家時間が増えて運動量が減り、下半身にぜい肉がついた、歩くのが遅くなった、など下半身のくずれや衰えに悩む人が増えている。そこで、短時間でも柔軟性がアップし、おなかや腰まわりがやせる話題のメソッド「おしり筋伸ばし」を、骨盤矯正パーソナルトレーナー・Naokoさんがご紹介。
脚の動きが悪くなった? A子さん
いつの間にかたれじりに? B子さん
座りっぱなしの生活や加齢は、おしりだるみの元凶。ピーマン型からやがては洋梨型になりますよ。股関節も硬くなり、老け見えにつながります!
骨盤矯正 パーソナルトレーナー Naokoさん
おしりの3タイプ
【ぺったんこ型】
日本人に多いメリハリの少ないおしり。もともと筋肉不足なことも。
【ピーマン型】
むちっと脂肪がつき、角ばったおしり。太ももが太くなりやすい。
【洋梨型】
太ももとの境目があいまいなほど、横と下に脂肪が流れたおしり。
筋肉を甘やかすと下半身老けが加速する
二足歩行を行う人類が飛躍的に発達させた、おしりの筋肉。上半身と下半身をつなぐ重要な役割を果たすこの筋肉がうまく使えずにいると、「体の動きが悪くなり、姿勢や体のラインもくずれていきます」と語るのは、骨盤矯正パーソナルトレーナーのNaokoさん。

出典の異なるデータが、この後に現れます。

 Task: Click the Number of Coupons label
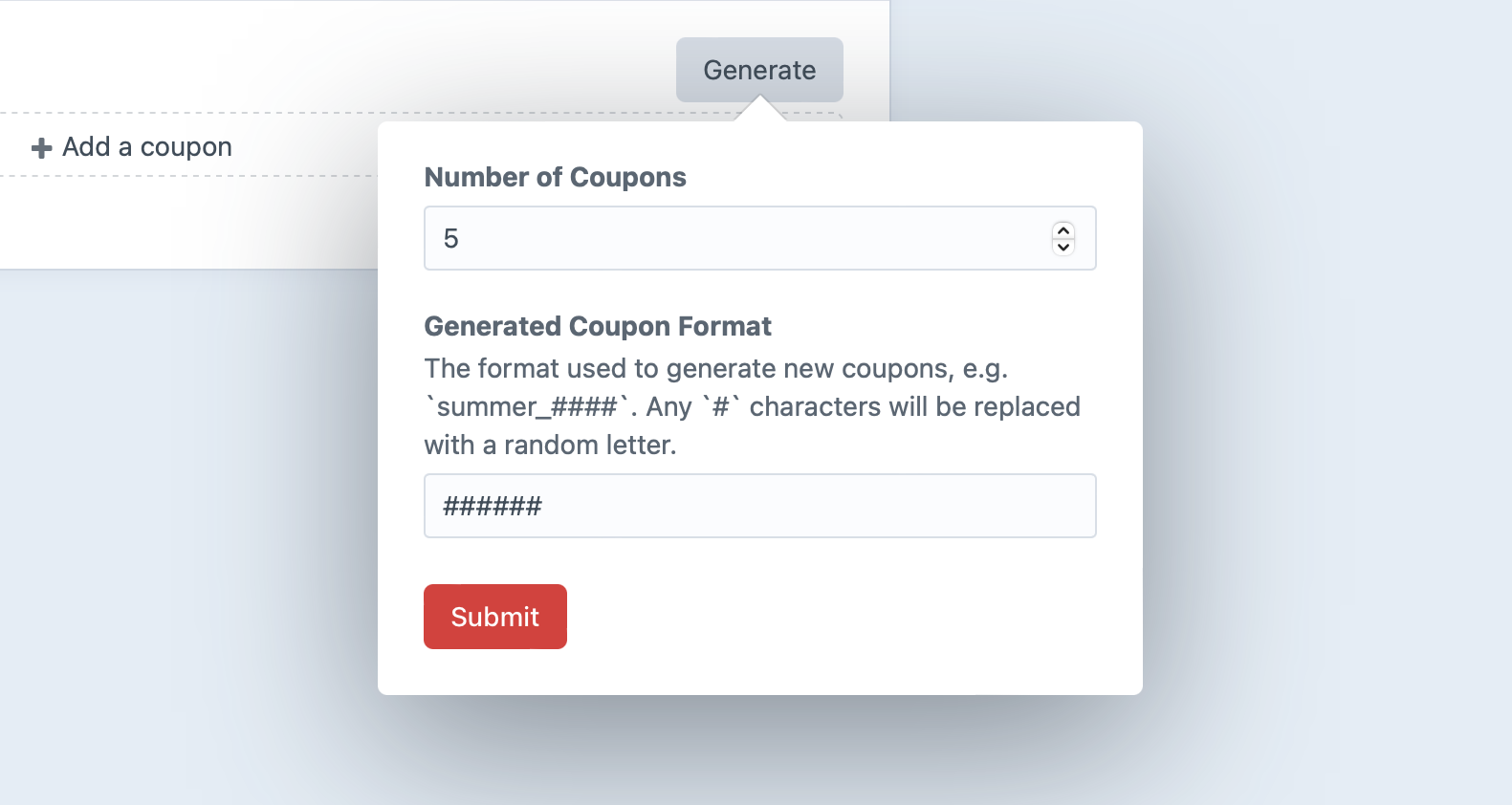pos(555,177)
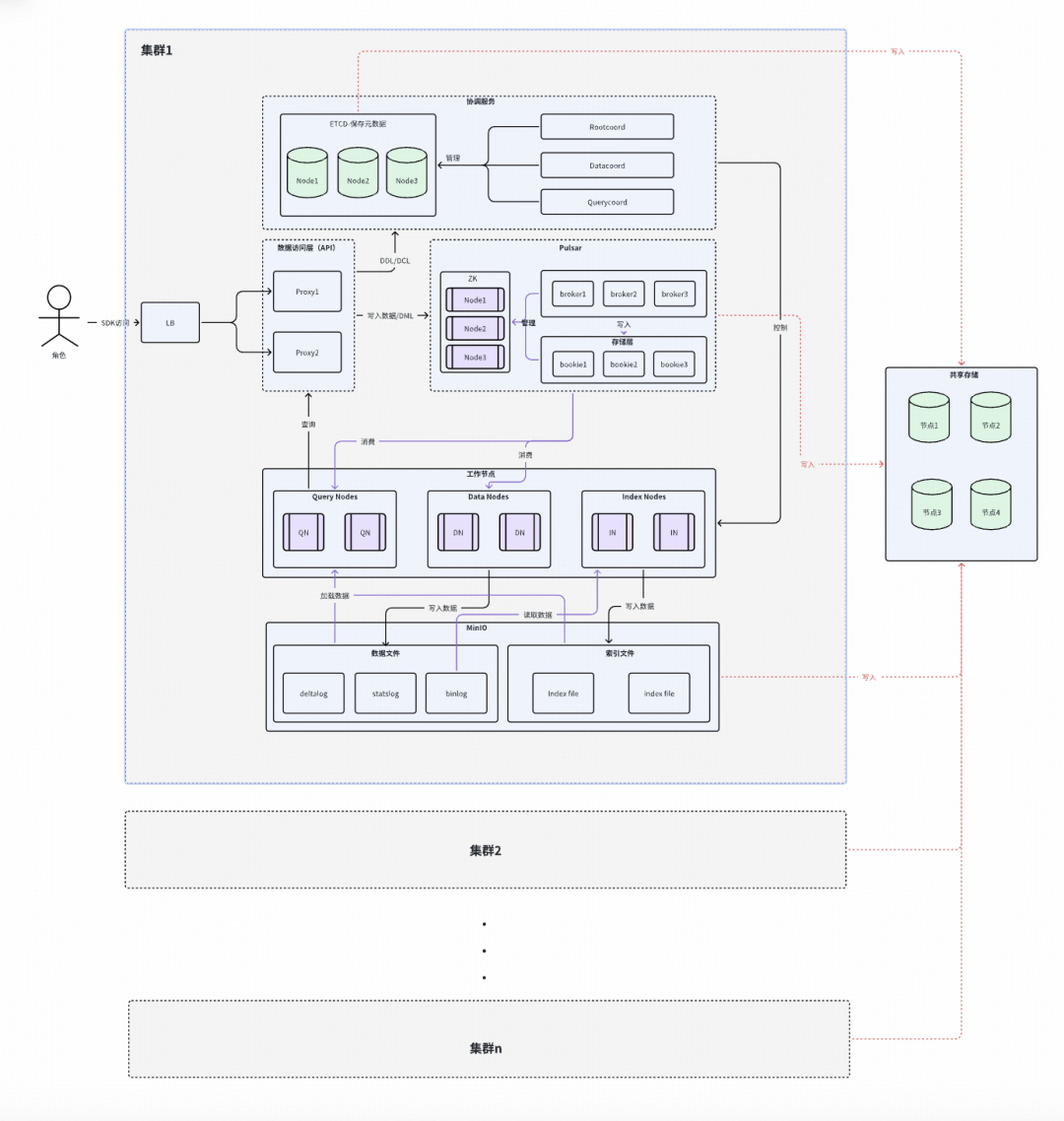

「私のメソッドでは『おしり筋』と呼びますが、これは大腰筋や腸骨筋などのインナーマッスルから外側にある大臀筋(だいでんきん)や中臀筋などの筋肉の総称です。このおしり筋は骨盤や股関節、そけい部につながる大事な筋肉で、ここがきちんと伸びて働くようになれば、股関節のこわばりがとれて可動域が広がり、骨盤のゆがみも改善されます。ゆるんだおしりもキュッと締まりますよ」
下半身の筋肉や関節が整って本来の働きができるようになると、上半身のさまざまな悩みも解消される。
「例えばぽっこりおなかは、おしり筋が怠けていてそけい部が縮み、支えをなくしたおなかの筋肉がゆるむことで下腹部が出てしまう状態。スッキリおなかを目ざすなら、腹筋をがんばるよりおしり筋の活性化が近道なんです。おしり筋の強化によって全身のバランスが整った生徒さんはたくさんいますよ」
コロナ禍の影響で動きが悪くなった筋肉や関節の柔軟性を取り戻すためだけでなく、「5年後、10年後の自分を考えてメソッドを続けて」という。
「加齢とともにさらに股関節の動きが悪くなると、体のゆがみがひどくなったり、転倒の危険も大きくなります。また、悪い姿勢を続けていると、将来、背が縮む原因に。今から上半身を支える下半身の筋肉を鍛えて、さっそうとした姿をキープしましょう」
早い人なら始めて1週間で効果が出るこのメソッド。深い呼吸を意識して、今日からすぐ取り組んで。
おしり筋を使えていないと、老け見え姿勢に!
おしり筋の強い人
おしり筋の弱い人
階段を避けて歩く、前かがみの姿勢で長時間デスクワーク……こうした生活を続けていると、おしりや太もも裏の筋肉が弱まって体をまっすぐに支える力が衰えてしまう。その結果、ねこ背で下腹部が突き出た老け見えの姿に!